For the FaPEx procedure, 0.5 g of a homogenized cereal sample was placed in a 15-mL polypropylene (PP) tube. Next, 1 mL of pure water was added, and the sample was spiked with 8 ng/g ILIS and vortexed for 1 min. After the sample was allowed to stand for 30 min, 5 mL of ACN with 1% acetic acid was added to the sample; the mixture was vortexed for 30 s and centrifuged at 6000×g for 5 min. Next, the supernatant solution was transferred to a FaPEx-cer kit, with the liquid flow rate controlled at 1 drop/s and the dryness level controlled using a gentle nitrogen stream. Finally, the residue was reconstituted in 200 μL of methanol and filtered using 0.22-μm polytetrafluoroethylene filters.

The QuEChERS method, described previously [14,15], was performed in the present study with some modifications. In brief, cereal samples (5 g) were loaded into a 50-mL PP tube, and the ILISs (100 μL) was used as a surrogate (40 μg/L); the samples were then supplemented with deionized water (10 mL) and ACN (10 mL) with 1% acetic acid. The mixtures were shaken for 1 min, and anhydrous MgSO4 (4 g) and NaCl (1 g) were added, followed by another 1 min of vigorous shaking. For samples without a clean-up procedure, the extract was then centrifuged at 6000×g for 5 min, and the supernatant was dried under a gentle nitrogen stream. Otherwise, the ACN extract was cleaned using MgSO4 (1.2 g), C18-E (1.2 g), and PSA (0.4 g) sorbents. Finally, the residues were treated in the same manner as described in the FaPEx method.

2.4. Validation procedure

The proposed method was validated according to guidelines established in the United States [21] and Taiwan [22] on the basis of evaluations of linearity, the matrix effect, the limit of detection (LOD), the limit of quantification (LOQ), precision, and accuracy. Blank cereal matrix samples with tin can or laminated aluminum foil packaging were analyzed using UHPLC–MS/MS, and the samples were discovered to have low BPs levels. Linearity was evaluated using solvent- and matrix-matched calibration standards covering six levels (0.4, 2, 4, 8, 12, and 20 μg/L, with an ILISs of 8 ng/g). Calibration curves of solvents and the matrix were obtained by plotting the quotients of the peak areas of 10 BPs and their corresponding ILISs versus the levels of the standards. UHPLC–MS/MS was employed to analyze 10 oatmeal samples and 10 corn flake samples; of these, three samples of each type were selected as blank samples because they contained low BP levels. A mixture of all six samples was spiked to obtain two matrix-matched calibration curves, which revealed BPs levels of 0.4–20 ng/g. The matrix effect was evaluated through comparison of the slopes of standards in a solvent with matrix-matched standards. LOD and LOQ were defined as the levels with signal-to-noise ratios of 3 and 10, respectively. Blank cereal samples with a 20 ng/g spiking level were used to evaluate the precision and accuracy of the method. The relative standard deviation (RSD) was used to determine the intraday and interday precision. Intraday precision (n = 5) was assessed according to the SD in the recovery percentage of the spiked samples on a given day. Interday precision (n = 15) was determined by comparing the spiked samples across 3 days. Accuracy was evaluated according to the mean recovery for these spiked samples (n = 15).
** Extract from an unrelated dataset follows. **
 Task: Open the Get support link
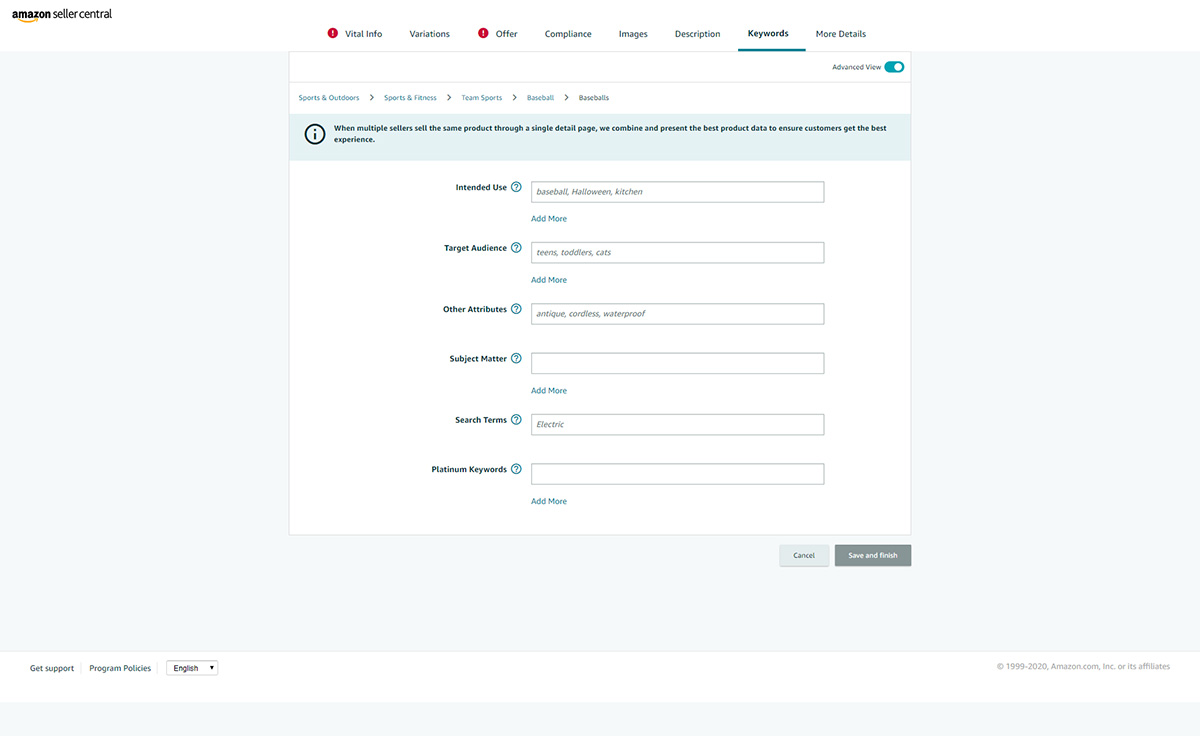coord(52,668)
2.5. Quantification of cereal samples

Fifty-four breakfast cereal samples (25 oatmeal samples and 29 corn flake samples) were purchased from supermarkets in Taiwan. Packaging materials were selected on the basis of the principle of proportionality, but corn flakes in tin can packaging were unavailable. A total of 7, 10, and 8 oatmeal samples and 0, 14, and 15 corn flake samples had a tin can, laminated aluminum foil bag, and plastic bag as their packaging material, respectively. We recorded sample data, including the sampling date, the type of packaging material (tin can, laminated aluminum foil bag, or plastic bag), whether the food product was organic or nonorganic, and whether the raw material was obtained from domestic or foreign sources. To reduce the risk of contamination from packaging materials and the amount of time the products spent in their packaging, blank matrix samples with a tin can or laminated aluminum foil bag as their packaging material were selected. In addition, cereal samples were collected soon after the manufacturing date and were analyzed within 1 week of the sampling date. Table S1 presents an overview of the samples and their grouping according to their type of by packaging material, their status as an organic or nonorganic food product, and the source of their raw materials (domestic or foreign).

2.6. Statistical analysis

The mean (SD, range) values of the experimental results were calculated. The nonparametric Mann–Whitney U test was used to compare BPs levels between the oatmeal and corn flakes samples. The Kruskal–Wallis test was used to evaluate the differences in BPs levels among packaging materials, between organic and nonorganic foods, and between foods with domestic and foreign raw materials. The Tukey honestly significant difference (HSD) for unequal N-test was used for post hoc comparisons. Statistical analyses were performed using SPSS version 19.0 (SPSS Inc., Chicago, IL, USA), and significance level was set as p < 0.05.

3. Results

3.1. FaPEx sample pretreatment

In the present study, we applied the FaPEx and QuEChERS methods with and without a clean-up procedure by spiking mixtures of oatmeal and corn flakes at a spiking level of 20 ng/g. For the oatmeal sample, FaPEx and extraction were performed using 4 g of anhydrous MgSO4 and 1 g of NaCl, and the sample was tested: with or without a clean-up procedure (1.2 g of MgSO4 + 1.2 g of C18 + 0.4 g of PSA). A comparison of the two techniques for the clean-up of BPs revealed that the FaPEx method had higher recovery, followed by the QuEChERS method with a clean-up procedure (Fig. 1A). Therefore, for the corn flake samples, we only compared the FaPEx and QuEChERS methods involving a clean-up procedure. The FaPEx method yielded higher recovery (Fig. 1B). Thus, in addition to all of its advantages, the QuEChERS approach reduces the labor time, processing time, and requirements for organic solvents, glassware, and specialized equipment.

Fig. 1

Comparison of FaPEx-CER and QuEChERS methods using an extraction kit (4 g of anhydrous MgSO4 and 1 g of NaCl) and a clean-up procedure (1.2 g MgSO4 + 1.2 g C18 + 0.4 g PSA) in samples (n = 3 replicates) of (A) oatmeal and (B) corn flakes spiked with standards and IS (20 and 8 ng/g).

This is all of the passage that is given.